Alone, each was very weak. But when scientists mixed low doses of all 11 in a solution with natural estrogen -- thus simulating the chemical cocktail that's inside the human body today -- they found the hormonal strength of natural estrogen was doubled. Such an effect inside the body could disrupt hormonal action.
"In isolation, the contribution of individual [estrogen-like chemicals] at the concentrations found in wildlife and human tissues will always be small," wrote the scientists, led by Andreas Kortenkamp, who directs research on endocrine disruptors for the EU. But because such compounds are so widespread in the environment, the researchers concluded, the cumulative effect on the human endocrine system is "likely to be very large."
The GAO recommended that Congress grant EPA explicit legal authority to force companies to test chemicals for toxicity. The report also recommended that EPA be authorized to share information about potentially toxic chemicals with states and other countries which is difficult now because more than 60% of the information submitted for new chemicals is declared confidential business information.

The GAO also recommended that EPA require companies to provide information to EPA that it is required to provide to foreign governments.

The American Chemistry Council argues that TSCA is just fine as it is and that voluntary programs have been working to protect Americans from chemical hazards.

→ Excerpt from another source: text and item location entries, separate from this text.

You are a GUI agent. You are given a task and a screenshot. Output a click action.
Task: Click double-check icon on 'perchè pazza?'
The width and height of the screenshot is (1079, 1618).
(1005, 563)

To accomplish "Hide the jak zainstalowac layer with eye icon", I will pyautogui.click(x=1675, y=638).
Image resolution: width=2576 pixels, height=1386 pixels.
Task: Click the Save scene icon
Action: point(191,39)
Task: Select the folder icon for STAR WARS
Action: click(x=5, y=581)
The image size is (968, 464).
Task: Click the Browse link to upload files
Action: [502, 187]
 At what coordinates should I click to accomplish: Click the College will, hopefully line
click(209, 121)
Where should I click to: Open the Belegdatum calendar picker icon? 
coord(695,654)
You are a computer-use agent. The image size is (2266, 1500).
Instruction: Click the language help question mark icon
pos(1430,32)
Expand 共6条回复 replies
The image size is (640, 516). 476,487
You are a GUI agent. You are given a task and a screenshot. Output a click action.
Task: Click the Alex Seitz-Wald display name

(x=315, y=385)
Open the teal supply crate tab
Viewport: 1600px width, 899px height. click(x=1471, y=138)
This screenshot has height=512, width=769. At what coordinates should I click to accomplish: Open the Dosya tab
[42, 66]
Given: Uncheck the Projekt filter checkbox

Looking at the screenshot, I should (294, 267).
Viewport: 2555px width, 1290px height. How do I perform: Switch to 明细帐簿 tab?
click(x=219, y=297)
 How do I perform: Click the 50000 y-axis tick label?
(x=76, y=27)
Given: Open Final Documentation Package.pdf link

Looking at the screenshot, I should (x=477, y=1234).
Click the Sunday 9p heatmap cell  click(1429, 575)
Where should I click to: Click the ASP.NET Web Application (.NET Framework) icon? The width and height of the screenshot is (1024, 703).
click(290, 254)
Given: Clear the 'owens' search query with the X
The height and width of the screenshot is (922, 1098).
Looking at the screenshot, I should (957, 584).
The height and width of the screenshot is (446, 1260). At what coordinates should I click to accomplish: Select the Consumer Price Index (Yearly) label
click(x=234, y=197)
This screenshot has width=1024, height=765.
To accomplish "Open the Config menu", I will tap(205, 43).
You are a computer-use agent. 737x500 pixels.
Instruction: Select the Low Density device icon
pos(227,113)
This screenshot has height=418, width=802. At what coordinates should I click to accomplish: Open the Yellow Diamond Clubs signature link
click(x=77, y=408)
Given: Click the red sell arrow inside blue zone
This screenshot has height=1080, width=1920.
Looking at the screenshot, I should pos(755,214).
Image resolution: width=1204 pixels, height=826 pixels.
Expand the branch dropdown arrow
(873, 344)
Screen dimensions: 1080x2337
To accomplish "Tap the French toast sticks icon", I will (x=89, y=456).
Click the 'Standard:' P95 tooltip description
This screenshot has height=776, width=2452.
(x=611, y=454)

Although the US chemical industry and their wholly owned subsidiary in the White House and Capitol Hill fight the emerging science and resist regulations, they may be dragged, kicking and screaming, into a sensible chemical policy by their chief trading partners. I've written quite a bit about the European Community's REACH proposal which would require chemical manufacturers who produce or sell chemicals in Europe to required to gather and report the quantity, uses and potential health effects of approximately 30,000 chemicals. Essentially, REACH would end the U.S. practice of assuming chemical to be innocent until proven guilty.

Some think the the PFOA controversy points out how the proposed European system makes a bit more sense than the current American system which considers chemicals to be innocent until proven guilty:
"It's been produced for 50 years," said Jane Houlihan, vice president of the Environmental Working Group, an environmental organization based in Washington that has been a leading critic of DuPont. "Why only now are we studying it? That is a system that's completely backwards."